The Agriculture Curriculum Review Implementation Committee Chairman, Prof. Idris Bugaje, made the announcement on Monday in Abuja at a two-day national workshop convened specifically for the exercise. Bugaje, who also serves as Executive Secretary of the National Board for Technical Education (NBTE), said many agricultural programmes had gone unchanged for more than 15 years, a reality that has made them unattractive to young Nigerians and increasingly out of step with what the industry actually needs.
The Nigeria agricultural curricula review will cover all 33 National Diploma and Higher National Diploma agricultural programmes, along with over 32 National Occupational Standards. Four thematic groups, covering crops and agronomy, livestock, fisheries, and forestry, will develop implementation timelines and identify industry resource persons to drive the process forward.
Bugaje did not mince words about the consequences of neglect. Admissions into agricultural programmes have been declining, he said, because the content on offer no longer reflects current realities. He also raised the issue of chronic underfunding, noting that as little as N50 million was previously allocated annually to review more than 320 curricula and over 100 occupational standards, a figure he described as grossly inadequate.
8The Executive Secretary of the National Commission for Colleges of Education (NCCE), Dr. Angela Ajala, backed the push, saying Nigeria must urgently shift agricultural education from theory to hands-on practice. She pointed to a decline in trained extension officers and technical farm experts as evidence that the current approach was failing. “If Nigeria must secure its agricultural future, training must move from classroom theory to practical competence,” she said.
The Agricultural Research Council of Nigeria (ARCN), represented by Dr. Oluwafemi Salako, pledged technical support for the process. The council oversees 19 national agricultural research institutes and 17 federal colleges of agriculture. An international expert from the Sector Skills Council for Agriculture, Pascal Durand-Carrier, added that ongoing skills-gap surveys, conducted with international partners, would help align Nigeria’s training outcomes with global labour market demands.
The review will focus on programmes under NBTE and NCCE supervision.

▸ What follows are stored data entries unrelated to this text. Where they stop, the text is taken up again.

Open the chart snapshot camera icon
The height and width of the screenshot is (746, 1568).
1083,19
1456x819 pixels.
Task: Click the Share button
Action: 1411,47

Undergraduate programmes under the National Universities Commission will not be part of this immediate exercise, in line with that body’s five-year review cycle.
Participants at the workshop left optimistic, expressing confidence that a modernised, market-driven Nigeria agricultural curricula review outcome would not only attract more young people into farming but also strengthen the country’s food security prospects.